On Wednesday, the Habs and Air Canada jointly announced in a press release that the airline’s logo will be embroidered on the white jerseys players wear on the road as part of a “multi-year” partnership.


Last year, at the start of the 2022-2023 season, CH caused controversy by displaying the Royal Bank of Canada (RBC) crest on their red home uniform.

It was the first time in history that the Glorieux jersey featured a sponsor. The sweaters worn abroad have been spared to this day.

Unenviable reputation

“The mere fact of putting logos of major corporate sponsors on the Sainte Flanelle uniform is in itself a sacrilege,” laments Maxime Laporte, president of the Mouvement Québec français.

“Given Air Canada’s dismal record on respecting the status of the French language, including Air Canada’s is even worse,” he adds.

Especially since the ice hockey club, founded in 1909, had the goal of offering a team that consisted predominantly, if not entirely, of French-speaking players.


Canadiens captain Nick Suzuki shared a video Wednesday announcing the partnership with Air Canada.


Air Canada is notorious for not being able to offer bilingual service in the country, even if the law requires it. The company hit a 10-year high last year with 276 complaints filed with the Office of the Commissioner for Official Languages.

The Office of the Commissioner for Official Languages ​​also said in 2021 that the “vast majority” of complaints against Air Canada concerned the lack of service in French.

French-speaking defense groups also recall the scandal surrounding Air Canada’s appointment of its CEO Michael Rousseau. In November 2021, he bragged that he was able to live in Montreal for almost 15 years without learning French.

“Canadians cannot pretend not to know that Air Canada is one of the companies most frequently the subject of complaints from many Quebecers who cannot be served in French,” protests Mr. Perreault. Your decision deserves a quick review.”



This announcement also comes in the week in which Alouettes player Marc-Antoine Dequoy attracted attention for his fiery statement denouncing the French’s absence from the Gray Cup, which the Montreal soccer team won on Sunday.
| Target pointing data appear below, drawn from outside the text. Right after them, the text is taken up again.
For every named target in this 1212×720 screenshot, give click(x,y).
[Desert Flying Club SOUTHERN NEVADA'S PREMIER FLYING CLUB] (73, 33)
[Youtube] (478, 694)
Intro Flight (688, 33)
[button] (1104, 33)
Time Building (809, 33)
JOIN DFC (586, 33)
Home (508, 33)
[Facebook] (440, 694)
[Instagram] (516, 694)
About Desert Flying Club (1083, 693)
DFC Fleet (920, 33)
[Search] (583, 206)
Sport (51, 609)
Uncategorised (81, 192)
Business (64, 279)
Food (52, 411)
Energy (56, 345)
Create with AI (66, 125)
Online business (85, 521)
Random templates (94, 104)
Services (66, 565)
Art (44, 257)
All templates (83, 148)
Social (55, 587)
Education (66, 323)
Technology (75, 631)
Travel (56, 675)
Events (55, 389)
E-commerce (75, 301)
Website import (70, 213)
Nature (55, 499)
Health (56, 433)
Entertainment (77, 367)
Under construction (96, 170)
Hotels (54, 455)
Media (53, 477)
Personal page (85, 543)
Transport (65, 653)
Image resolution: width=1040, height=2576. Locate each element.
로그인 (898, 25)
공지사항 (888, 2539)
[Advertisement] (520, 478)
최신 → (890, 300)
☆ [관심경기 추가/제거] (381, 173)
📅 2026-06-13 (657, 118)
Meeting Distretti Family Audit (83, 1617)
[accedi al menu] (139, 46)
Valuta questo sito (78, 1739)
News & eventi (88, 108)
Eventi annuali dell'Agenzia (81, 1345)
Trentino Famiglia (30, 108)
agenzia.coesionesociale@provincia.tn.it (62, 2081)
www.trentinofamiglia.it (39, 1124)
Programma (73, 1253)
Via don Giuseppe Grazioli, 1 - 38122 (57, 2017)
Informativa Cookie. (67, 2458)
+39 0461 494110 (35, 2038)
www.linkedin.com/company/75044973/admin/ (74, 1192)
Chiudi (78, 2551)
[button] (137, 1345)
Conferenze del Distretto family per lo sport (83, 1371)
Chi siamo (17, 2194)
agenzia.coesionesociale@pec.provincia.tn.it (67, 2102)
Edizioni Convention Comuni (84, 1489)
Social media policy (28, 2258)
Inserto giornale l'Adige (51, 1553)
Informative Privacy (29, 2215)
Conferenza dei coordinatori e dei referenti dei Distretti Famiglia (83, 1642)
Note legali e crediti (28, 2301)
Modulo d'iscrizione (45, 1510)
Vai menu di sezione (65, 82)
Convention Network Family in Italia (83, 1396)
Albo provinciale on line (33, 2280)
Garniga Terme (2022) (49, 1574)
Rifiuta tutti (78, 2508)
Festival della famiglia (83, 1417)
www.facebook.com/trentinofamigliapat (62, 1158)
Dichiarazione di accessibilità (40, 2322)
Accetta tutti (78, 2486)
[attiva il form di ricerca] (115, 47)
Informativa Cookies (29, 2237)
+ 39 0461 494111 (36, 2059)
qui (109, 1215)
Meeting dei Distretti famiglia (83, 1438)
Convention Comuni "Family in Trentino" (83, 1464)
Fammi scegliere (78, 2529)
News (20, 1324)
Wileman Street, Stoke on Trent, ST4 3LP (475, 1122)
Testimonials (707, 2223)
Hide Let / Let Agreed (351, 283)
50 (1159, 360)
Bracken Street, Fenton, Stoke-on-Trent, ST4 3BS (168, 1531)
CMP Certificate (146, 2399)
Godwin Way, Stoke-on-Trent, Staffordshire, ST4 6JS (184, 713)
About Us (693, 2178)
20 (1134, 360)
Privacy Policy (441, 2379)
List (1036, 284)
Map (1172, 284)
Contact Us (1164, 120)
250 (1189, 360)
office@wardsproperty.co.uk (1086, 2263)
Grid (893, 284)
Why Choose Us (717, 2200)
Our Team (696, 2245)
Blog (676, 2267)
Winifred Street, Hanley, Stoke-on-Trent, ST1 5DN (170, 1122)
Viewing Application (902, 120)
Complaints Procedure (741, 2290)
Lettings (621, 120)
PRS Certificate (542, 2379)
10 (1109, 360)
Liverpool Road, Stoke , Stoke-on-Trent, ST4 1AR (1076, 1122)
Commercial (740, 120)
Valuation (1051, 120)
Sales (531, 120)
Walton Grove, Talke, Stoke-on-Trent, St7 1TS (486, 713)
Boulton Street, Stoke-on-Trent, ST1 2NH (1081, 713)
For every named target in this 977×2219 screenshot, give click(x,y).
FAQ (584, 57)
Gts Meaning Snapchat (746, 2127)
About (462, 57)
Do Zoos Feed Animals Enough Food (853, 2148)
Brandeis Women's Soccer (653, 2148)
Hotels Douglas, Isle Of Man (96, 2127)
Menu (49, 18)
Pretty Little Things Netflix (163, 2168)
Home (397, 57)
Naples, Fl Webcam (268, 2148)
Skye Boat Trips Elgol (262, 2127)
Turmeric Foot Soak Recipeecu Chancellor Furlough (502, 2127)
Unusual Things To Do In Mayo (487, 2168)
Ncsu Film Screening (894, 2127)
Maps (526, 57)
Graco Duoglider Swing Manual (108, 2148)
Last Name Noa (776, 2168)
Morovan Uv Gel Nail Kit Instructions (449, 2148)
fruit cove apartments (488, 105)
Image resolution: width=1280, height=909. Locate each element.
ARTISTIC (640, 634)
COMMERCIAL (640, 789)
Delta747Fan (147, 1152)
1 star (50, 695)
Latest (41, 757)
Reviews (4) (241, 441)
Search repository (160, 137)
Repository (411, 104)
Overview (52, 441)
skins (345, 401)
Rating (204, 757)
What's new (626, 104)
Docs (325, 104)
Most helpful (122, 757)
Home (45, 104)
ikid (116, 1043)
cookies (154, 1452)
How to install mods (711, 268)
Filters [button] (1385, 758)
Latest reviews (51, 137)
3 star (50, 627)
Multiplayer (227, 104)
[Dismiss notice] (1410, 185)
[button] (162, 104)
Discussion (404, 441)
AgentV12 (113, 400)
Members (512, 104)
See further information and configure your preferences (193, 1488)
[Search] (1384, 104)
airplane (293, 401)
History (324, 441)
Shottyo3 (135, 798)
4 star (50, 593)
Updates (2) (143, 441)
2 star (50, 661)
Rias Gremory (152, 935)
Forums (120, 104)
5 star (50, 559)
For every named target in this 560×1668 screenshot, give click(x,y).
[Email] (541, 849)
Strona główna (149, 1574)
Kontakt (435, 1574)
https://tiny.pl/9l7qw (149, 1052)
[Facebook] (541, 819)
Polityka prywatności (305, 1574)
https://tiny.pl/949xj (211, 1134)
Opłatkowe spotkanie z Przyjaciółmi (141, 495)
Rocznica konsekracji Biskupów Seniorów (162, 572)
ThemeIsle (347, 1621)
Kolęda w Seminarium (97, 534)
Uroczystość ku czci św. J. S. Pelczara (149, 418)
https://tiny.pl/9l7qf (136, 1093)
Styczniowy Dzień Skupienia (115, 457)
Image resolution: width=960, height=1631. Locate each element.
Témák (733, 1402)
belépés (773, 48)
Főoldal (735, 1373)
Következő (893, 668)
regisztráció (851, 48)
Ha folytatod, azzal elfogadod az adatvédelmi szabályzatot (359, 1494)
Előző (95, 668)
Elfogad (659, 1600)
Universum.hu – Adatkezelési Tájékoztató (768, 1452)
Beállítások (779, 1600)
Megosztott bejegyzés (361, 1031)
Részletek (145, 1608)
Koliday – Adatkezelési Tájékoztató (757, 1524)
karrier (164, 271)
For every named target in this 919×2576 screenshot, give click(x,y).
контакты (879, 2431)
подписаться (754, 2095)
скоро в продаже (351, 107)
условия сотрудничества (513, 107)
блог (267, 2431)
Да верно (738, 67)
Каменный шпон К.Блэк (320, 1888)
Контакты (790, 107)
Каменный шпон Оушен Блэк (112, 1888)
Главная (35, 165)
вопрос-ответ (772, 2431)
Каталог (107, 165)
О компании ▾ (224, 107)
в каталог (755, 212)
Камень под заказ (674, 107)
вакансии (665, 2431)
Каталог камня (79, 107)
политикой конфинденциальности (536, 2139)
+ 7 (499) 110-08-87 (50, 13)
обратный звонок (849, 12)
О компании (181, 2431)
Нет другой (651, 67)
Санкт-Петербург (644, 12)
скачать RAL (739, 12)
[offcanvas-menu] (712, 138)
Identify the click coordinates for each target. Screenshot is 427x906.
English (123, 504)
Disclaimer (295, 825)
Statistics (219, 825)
“I can see that the Alouettes are cooperating with Quebec, especially from the statement made [par Dequoy]. A close relationship has been formed and we see that the Alouettes are a team from Quebec. Seeing the Canadian take a completely different direction [me déçoit]», claims Mr Perreault.

A privilege” for the CH

The Canadian organization did not respond to questions from Newspaper Wednesday evening.

The press release emphasizes that the agreement strengthens a “more than 40-year partnership” between the Canadian and Air Canada.

“It is a privilege for us to have a long-standing relationship with the country’s national airline, Air Canada,” said France Margaret Bélanger, president of sports and entertainment at Groupe CH.

“We are the most bilingual airline in Canada, one of the most bilingual companies in the country and one of the few private companies in Canada subject to the Official Languages ​​Act. This is not the case with any other airline,” replied Christophe Hennebelle, Vice President of Communications at Air Canada.

“Connection interrupted

For his part, Mr. Laporte believes that this announcement reflects a separation between Maurice Richard’s team and Quebec.

“It’s not new, but the Canadiens organization has lost sight of that deep and rich connection that it had with the people of Quebec.”

“The Montreal Canadiens are the national team of Quebec and to see them behave like that is really navigating difficult waters,” Mr. Perreault added.